Afghan lawmakers on Saturday claimed that the election timetable announced by the Independent Election Commission (IEC) went against Afghanistan’s constitution because it has a poll for both the president and the provincial councils on the same day.

Parliamentarians criticised the IEC decision saying that the provincial council elections should be held a year before the presidential poll, as per Afghanistan’s constitution.

The IEC revealed Wednesday that the date for presidential and provincial councils poll will be Hamal 16, 1391 (April 5 2014).

“Provincial council elections should be held a year prior to presidential election. Holding both elections of the presidential and provincial councils at the same time is in contradiction with the constitution,” said Bamyan MP Fakoori Beheshti on Saturday.

Speaker of the parliament Abdurraouf Ibrahimi said the decision need to be studied again by the IEC.

“In the constitution, holding both elections on the same date is not allowed. This issue should be inspected and officials of Independent Elections Commissions should respond,” he said.

Aside from this criticism, a number of MPs raised concerns that the start of April was too early to have the election given that some of the roads to remote areas will be closed by wintery conditions.

“On 16th of Hamal, all the [remote] roads are closed due to snow and rain. Therefore, all of the people living in the remote areas will not be able to participate in the elections,” said Ghazni MP Mohammed Ali Akhlaqi.
Ghor MP Keramuddin Rezazada agreed.

“In most of the areas, such as the provinces Badakhshan, Daikondi, and Bamyan, most of the roads are closed even until quite close to summer, therefore the residents of these areas will be deprived from their civil right as they will not be able to participate in the elections,” he said.

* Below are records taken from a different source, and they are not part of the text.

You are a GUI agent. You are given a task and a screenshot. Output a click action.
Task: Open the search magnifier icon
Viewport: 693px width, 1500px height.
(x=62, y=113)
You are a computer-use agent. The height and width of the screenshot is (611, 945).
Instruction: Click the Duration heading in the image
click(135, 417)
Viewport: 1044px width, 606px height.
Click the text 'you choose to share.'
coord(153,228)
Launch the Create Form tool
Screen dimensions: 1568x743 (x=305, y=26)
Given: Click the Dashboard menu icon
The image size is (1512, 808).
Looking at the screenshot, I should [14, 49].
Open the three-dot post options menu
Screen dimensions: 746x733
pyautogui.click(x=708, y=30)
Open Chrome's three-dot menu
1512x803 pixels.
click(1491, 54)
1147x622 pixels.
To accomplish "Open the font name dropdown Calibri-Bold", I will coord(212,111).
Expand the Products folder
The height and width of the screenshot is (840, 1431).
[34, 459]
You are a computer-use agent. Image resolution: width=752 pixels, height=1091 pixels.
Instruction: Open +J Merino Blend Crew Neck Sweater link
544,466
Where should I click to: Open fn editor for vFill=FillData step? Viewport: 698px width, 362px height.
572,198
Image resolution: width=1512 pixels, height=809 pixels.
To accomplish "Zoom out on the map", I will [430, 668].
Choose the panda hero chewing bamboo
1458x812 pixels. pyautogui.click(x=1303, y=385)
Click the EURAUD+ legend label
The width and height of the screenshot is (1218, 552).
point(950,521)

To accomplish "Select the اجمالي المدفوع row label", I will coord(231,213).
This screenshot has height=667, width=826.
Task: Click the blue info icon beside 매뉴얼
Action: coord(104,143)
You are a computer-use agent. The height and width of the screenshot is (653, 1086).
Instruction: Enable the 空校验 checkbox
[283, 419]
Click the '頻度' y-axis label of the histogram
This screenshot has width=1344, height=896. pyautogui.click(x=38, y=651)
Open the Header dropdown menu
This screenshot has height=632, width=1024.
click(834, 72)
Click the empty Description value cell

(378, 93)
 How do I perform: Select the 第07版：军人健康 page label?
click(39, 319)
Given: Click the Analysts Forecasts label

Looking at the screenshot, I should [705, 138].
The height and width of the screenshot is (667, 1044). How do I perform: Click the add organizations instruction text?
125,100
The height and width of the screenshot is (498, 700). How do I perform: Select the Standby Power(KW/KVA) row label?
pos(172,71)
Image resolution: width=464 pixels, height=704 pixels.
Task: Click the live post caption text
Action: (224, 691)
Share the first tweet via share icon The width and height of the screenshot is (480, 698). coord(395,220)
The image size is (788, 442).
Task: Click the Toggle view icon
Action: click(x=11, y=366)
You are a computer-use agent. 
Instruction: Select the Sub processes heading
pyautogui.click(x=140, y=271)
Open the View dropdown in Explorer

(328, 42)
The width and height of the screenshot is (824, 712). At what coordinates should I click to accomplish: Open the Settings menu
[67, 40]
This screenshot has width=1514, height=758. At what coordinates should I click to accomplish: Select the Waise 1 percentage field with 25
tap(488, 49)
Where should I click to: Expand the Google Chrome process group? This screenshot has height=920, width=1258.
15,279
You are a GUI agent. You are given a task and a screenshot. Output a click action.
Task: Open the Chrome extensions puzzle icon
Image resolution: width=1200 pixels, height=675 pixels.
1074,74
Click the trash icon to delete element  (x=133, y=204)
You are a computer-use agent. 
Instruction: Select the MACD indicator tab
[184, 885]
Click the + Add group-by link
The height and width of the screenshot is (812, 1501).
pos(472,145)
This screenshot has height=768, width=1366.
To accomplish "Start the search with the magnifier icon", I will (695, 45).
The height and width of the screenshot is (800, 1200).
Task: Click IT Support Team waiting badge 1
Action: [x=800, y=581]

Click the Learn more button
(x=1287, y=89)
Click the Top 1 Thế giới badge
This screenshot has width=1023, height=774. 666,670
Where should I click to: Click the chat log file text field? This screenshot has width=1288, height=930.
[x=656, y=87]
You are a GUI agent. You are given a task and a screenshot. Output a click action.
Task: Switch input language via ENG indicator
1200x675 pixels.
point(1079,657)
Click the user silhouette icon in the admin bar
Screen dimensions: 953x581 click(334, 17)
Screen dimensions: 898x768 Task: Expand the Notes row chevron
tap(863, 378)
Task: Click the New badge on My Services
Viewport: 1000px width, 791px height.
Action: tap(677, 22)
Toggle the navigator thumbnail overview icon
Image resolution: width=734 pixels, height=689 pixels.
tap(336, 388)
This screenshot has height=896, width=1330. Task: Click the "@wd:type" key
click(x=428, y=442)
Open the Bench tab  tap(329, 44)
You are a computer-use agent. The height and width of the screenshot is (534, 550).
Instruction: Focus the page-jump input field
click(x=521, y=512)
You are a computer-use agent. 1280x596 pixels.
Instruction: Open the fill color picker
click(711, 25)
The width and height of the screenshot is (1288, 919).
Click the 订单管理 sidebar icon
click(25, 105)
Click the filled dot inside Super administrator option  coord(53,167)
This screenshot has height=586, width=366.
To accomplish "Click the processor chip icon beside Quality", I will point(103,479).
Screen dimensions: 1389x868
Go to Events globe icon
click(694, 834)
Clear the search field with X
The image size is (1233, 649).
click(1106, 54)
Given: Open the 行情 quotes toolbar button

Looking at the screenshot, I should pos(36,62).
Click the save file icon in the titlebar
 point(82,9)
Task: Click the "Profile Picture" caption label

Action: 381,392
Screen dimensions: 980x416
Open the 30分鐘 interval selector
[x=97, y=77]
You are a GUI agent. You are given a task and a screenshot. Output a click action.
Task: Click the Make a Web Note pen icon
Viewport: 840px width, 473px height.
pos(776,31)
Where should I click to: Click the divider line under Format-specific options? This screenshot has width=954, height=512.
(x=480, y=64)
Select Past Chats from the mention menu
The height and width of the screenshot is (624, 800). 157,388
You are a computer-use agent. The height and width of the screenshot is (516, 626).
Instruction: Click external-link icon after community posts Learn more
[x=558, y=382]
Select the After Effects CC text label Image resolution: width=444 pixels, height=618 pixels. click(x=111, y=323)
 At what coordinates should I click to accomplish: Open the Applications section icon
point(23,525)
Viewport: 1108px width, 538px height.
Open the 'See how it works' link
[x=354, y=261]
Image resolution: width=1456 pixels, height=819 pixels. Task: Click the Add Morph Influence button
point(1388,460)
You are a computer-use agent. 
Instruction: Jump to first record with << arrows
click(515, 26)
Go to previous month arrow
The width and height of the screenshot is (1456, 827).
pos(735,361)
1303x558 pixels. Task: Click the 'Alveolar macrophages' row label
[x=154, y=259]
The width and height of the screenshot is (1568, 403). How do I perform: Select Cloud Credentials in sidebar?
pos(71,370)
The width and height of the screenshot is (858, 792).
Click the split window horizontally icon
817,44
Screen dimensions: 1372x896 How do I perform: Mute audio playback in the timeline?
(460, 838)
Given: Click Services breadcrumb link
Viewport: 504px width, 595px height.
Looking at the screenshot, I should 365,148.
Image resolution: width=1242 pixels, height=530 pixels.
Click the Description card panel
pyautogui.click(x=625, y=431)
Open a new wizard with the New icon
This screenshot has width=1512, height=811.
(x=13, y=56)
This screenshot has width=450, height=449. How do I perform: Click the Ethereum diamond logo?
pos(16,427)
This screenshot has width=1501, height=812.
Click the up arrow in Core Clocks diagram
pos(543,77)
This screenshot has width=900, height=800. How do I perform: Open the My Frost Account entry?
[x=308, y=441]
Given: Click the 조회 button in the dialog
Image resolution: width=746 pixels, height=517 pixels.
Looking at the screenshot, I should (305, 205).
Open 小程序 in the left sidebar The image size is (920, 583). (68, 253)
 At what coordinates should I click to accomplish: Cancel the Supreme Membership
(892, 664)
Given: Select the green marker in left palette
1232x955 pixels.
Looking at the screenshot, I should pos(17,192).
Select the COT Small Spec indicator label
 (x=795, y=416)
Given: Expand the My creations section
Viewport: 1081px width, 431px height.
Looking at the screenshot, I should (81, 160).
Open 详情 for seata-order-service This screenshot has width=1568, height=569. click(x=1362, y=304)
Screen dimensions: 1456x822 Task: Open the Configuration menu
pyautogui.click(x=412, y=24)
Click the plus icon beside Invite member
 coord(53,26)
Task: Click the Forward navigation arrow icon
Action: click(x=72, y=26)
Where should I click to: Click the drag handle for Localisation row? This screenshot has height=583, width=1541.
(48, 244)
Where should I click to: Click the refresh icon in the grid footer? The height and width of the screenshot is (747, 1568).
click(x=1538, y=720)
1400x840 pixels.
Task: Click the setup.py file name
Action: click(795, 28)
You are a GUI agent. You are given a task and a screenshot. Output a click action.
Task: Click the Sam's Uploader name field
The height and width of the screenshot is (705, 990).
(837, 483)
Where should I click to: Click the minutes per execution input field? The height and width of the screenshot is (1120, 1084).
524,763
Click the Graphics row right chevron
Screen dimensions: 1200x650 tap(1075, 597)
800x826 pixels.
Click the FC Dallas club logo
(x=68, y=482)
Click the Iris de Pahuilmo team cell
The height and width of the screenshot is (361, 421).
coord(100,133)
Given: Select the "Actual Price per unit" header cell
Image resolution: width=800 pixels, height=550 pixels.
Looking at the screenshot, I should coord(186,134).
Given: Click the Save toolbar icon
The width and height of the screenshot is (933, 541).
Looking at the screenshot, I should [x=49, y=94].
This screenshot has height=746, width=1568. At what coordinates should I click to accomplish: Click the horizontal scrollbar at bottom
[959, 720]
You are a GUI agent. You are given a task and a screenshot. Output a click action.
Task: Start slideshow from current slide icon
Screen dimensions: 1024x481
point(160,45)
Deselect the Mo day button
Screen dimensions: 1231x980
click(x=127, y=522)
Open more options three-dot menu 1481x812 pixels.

Despite the elections being held a year and a half from now, serious concerns have been raised over insecurity, lack of adequate census and population statistics, and the use of old voting cards.

Another pressing issue is the Lower House decision to allow two international members out of seven commissioners in the Electoral Complaints Commissions, a decision heavily criticised by President Hamid Karzai. The Senate is yet to approve the decision.